Troisièmement, nous devons renforcer la collaboration avec les partenaires publics et privés et les communautés africaines à tous les niveaux d’intervention, en élargissant notamment les partenariats pour accélérer la transformation numérique de la santé en Afrique, et en impliquant des représentants politiques de haut niveau pour plaider en faveur du financement de la santé.
Quatrièmement, nous devons sensibiliser différents publics, y compris le secteur privé, les gouvernements et les organisations communautaires. Divers canaux de communication et activités, tels que le sport, la culture et les affaires, promouvront la vision de l’Africa CDC et renforceront la confiance.
Cinquièmement, nous devons mettre en œuvre des mécanismes de financement innovants. L’Africa CDC a réussi à mobiliser des ressources auprès d’institutions et d’investissements privés pour des projets spécifiques, en utilisant un modèle de financement mixte.
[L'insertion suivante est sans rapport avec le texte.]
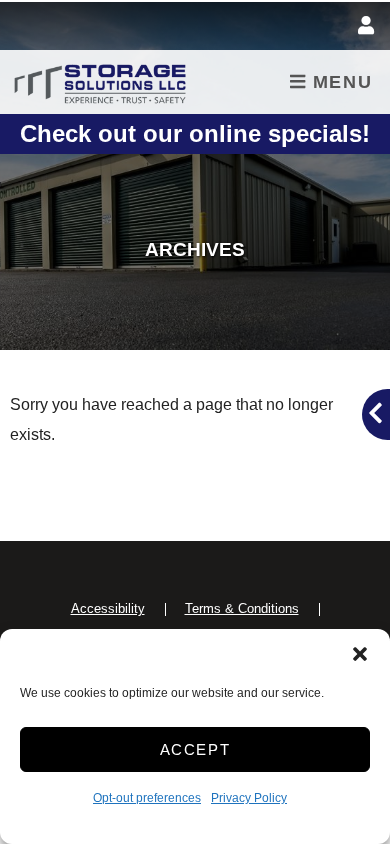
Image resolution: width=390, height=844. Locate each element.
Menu (339, 82)
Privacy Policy (249, 798)
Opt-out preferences (147, 798)
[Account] (369, 26)
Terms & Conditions (242, 608)
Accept (195, 749)
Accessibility (108, 608)
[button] (360, 654)
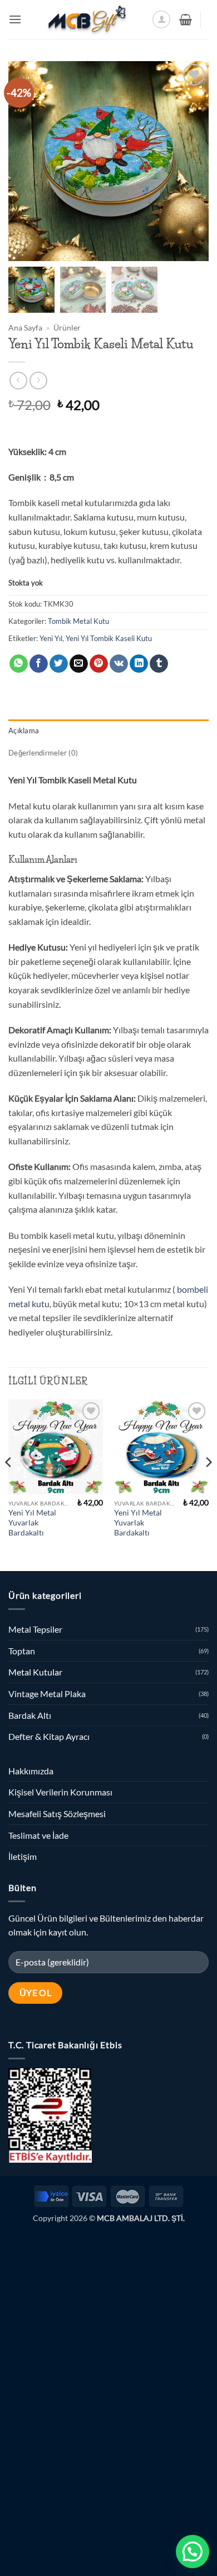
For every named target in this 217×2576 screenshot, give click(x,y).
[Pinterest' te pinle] (99, 663)
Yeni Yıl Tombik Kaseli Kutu (109, 638)
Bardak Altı (29, 1715)
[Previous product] (38, 380)
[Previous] (9, 1484)
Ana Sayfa (25, 327)
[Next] (208, 1484)
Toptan (21, 1650)
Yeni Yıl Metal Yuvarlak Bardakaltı (32, 1522)
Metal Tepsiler (35, 1629)
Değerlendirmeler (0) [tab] (43, 752)
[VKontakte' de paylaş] (119, 663)
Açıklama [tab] (23, 730)
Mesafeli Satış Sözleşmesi (57, 1813)
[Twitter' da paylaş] (59, 663)
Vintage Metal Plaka (47, 1693)
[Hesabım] (161, 19)
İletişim (22, 1856)
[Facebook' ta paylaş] (38, 663)
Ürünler (67, 327)
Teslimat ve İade (38, 1835)
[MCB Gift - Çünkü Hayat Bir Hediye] (87, 19)
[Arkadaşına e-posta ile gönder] (79, 663)
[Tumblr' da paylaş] (159, 663)
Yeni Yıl (51, 638)
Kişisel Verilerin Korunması (60, 1792)
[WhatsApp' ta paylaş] (18, 663)
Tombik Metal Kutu (78, 621)
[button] (15, 19)
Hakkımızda (30, 1770)
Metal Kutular (35, 1672)
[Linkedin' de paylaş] (139, 663)
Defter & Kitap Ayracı (49, 1736)
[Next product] (18, 380)
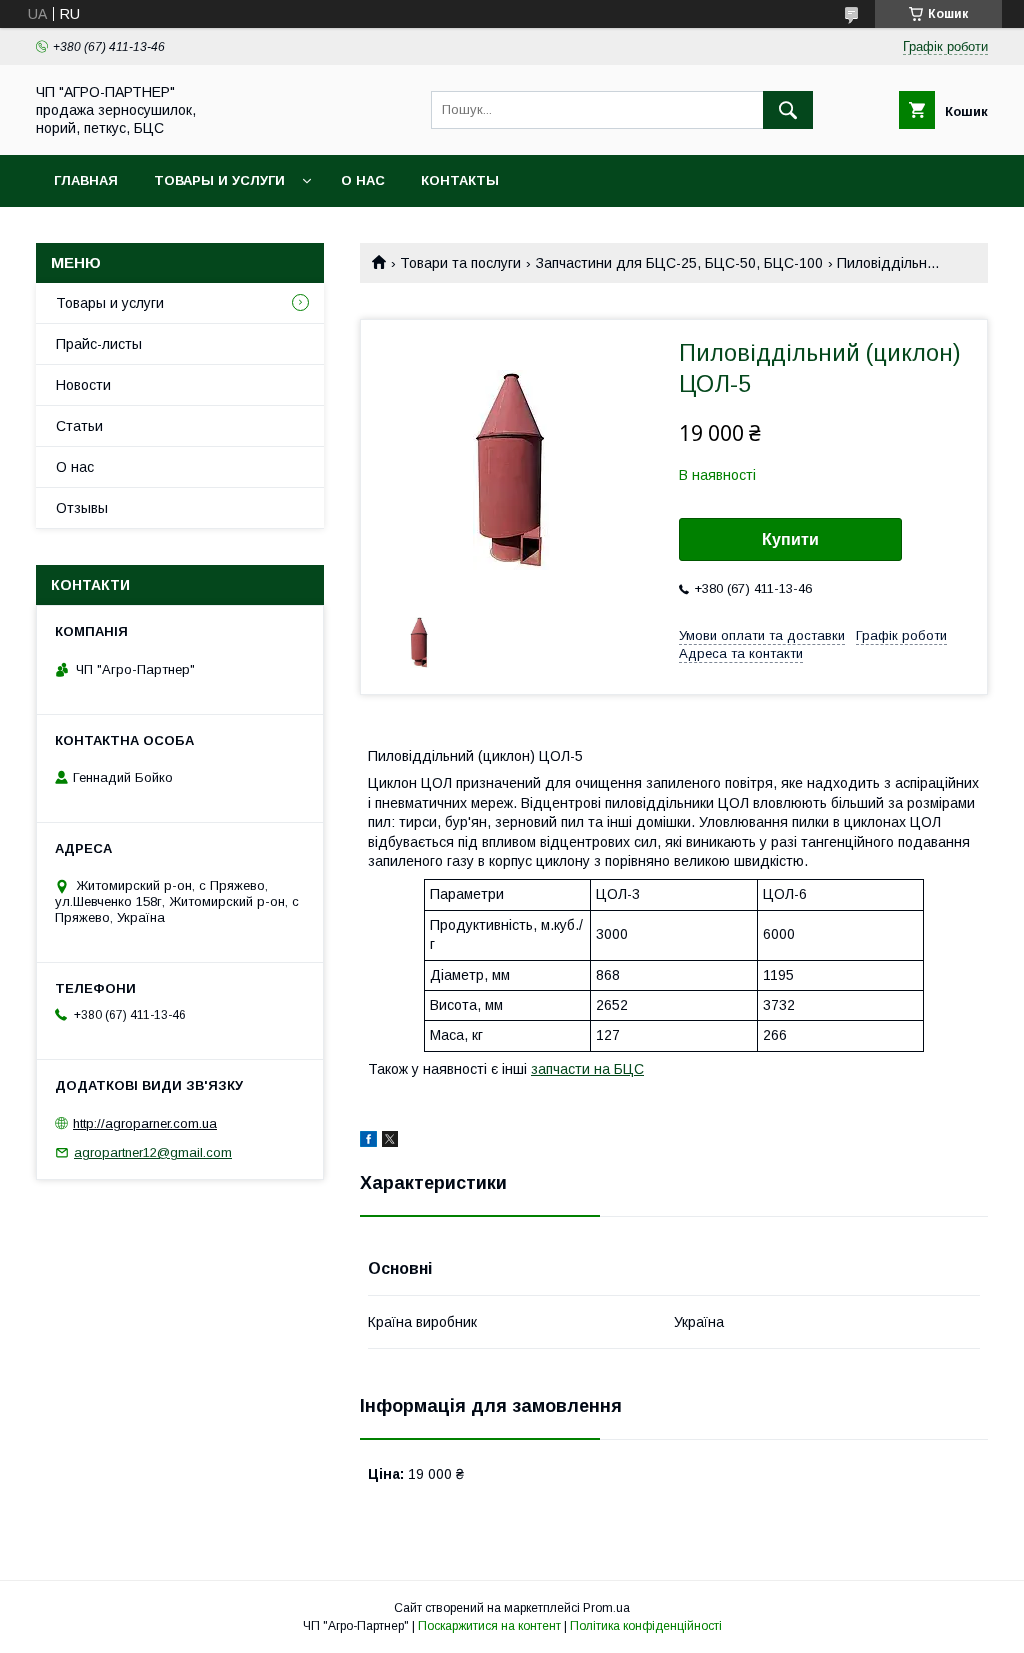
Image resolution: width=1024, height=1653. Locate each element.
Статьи (79, 426)
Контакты (460, 180)
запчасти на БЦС (587, 1069)
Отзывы (82, 508)
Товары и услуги (219, 180)
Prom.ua (606, 1608)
L’introduction de mécanismes de financement durables, tels qu’une taxe aérienne africaine, peut renforcer notre autonomie et notre capacité d’action.
Sixièmement, nous devons développer l’industrialisation des produits de santé et l’innovation technologique et la fabrication. Pour garantir la sécurité de l’approvisionnement en produits de santé en Afrique, il est nécessaire de localiser la fabrication des vaccins, des thérapies et des diagnostics prioritaires.
L’Africa CDC mène le continent dans la lutte contre les défis de la sécurité sanitaire. Elle vise à s’améliorer et à devenir plus efficace, efficiente et fiable pour soutenir les États membres de l’Union africaine. L’Africa CDC intégrera les cinq actions clés du Nouvel Ordre de Santé Publique dans la Nouvelle Initiative et ainsi remplira son mandat.